6. All you need to enjoy an oyster is a knife.
Oysters can be enjoyed raw, just as they are and straight from the shell. Of course, they’re great with dressings too, or wrapped in bacon and grilled for a completely different taste experience.
7. The flavour of the oyster is strongly influenced by the water and environment in which they live.
Tides, rainfall, temperature, the algae they feed on; all these elements impact on flavour meaning that neighbouring farms can produce oysters with widely differing flavours. Similar to ‘terroir’, the word used to describe the unique flavour profile of a wine, we describe the flavour of oysters as ‘merroir’ borrowing the word ‘mer’, the French for sea.
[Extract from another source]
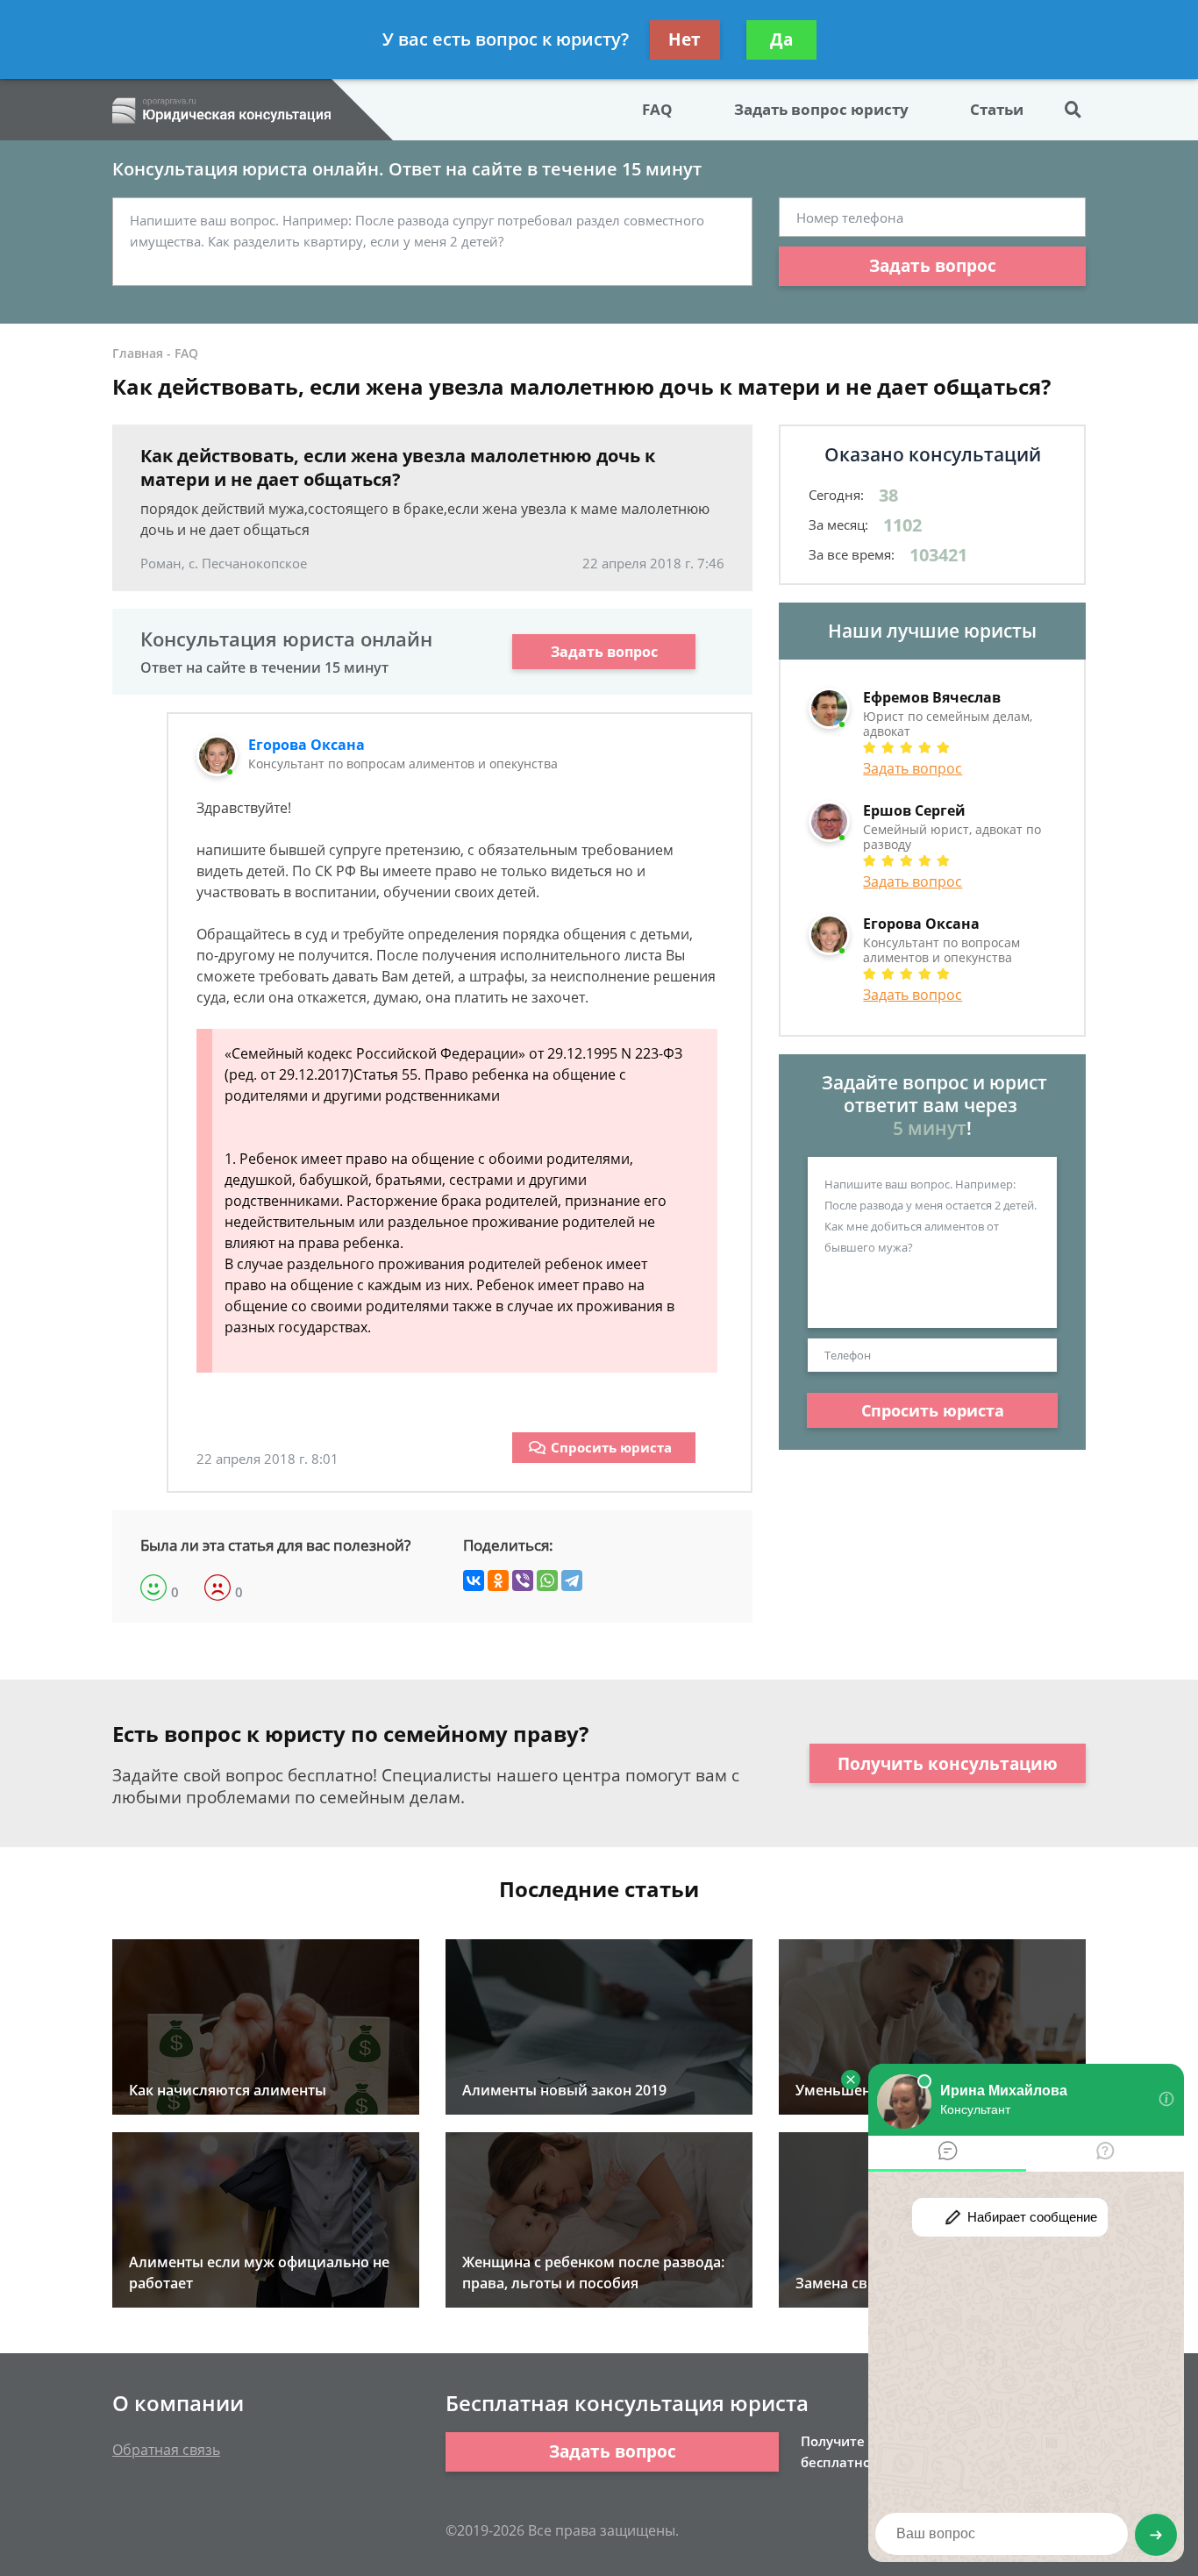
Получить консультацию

8. Oysters are finding it harder to grow their shells.
The increase in seawater acidification as a result of the oceans absorbing more carbon dioxide is having a negative effect on the oysters’ ability to spawn in the wild or to form shells.
9. They’re not big-hearted.
Oysters have small hearts with 3 chambers which pump colourless blood around their body.
10. The average oyster can live for about 6 years in the wild.
Oysters growing on reefs and in the wild generally live to about 6 years old although some have been found that are up to 20 years old. Oysters tend to grow about 1 inch a year, the ones that you buy for consumption tend to be about 3 years old so are approximately 3 inches long.
11. Oyster shells can be recycled.
Oyster shells can be used in construction projects to build up the ground, they can be ground up and, as they are full of calcium, they will strengthen your compost as well as being great to add to chicken grit. In areas where natives are growing, they can be used to establish reefs for the oyster spat to settle on.
12. There are only 5 species of oyster in the world.
While there are over 150 types of oysters out in the waters but they all belong to only five species: Crassostrea gigas — Pacific or Japanese oysters, Crassostrea sikamea — Kumamoto oysters, Crassostrea virginicas — Atlantic oysters, Ostrea edulis — European flats, Ostrea lurida — Olympia oysters.
13. Oysters being aphrodisiacs is an old wife’s tale, sorry!
While Casanova is said to have eaten 50 oysters for breakfast each morning to keep him in the mood, we aren’t sure their reputation is based in scientific fact. Oysters contain zinc which is known to aid the production of testosterone, and phosphorus and iodine which may help with stamina but beyond that there is little evidence to back up the claim.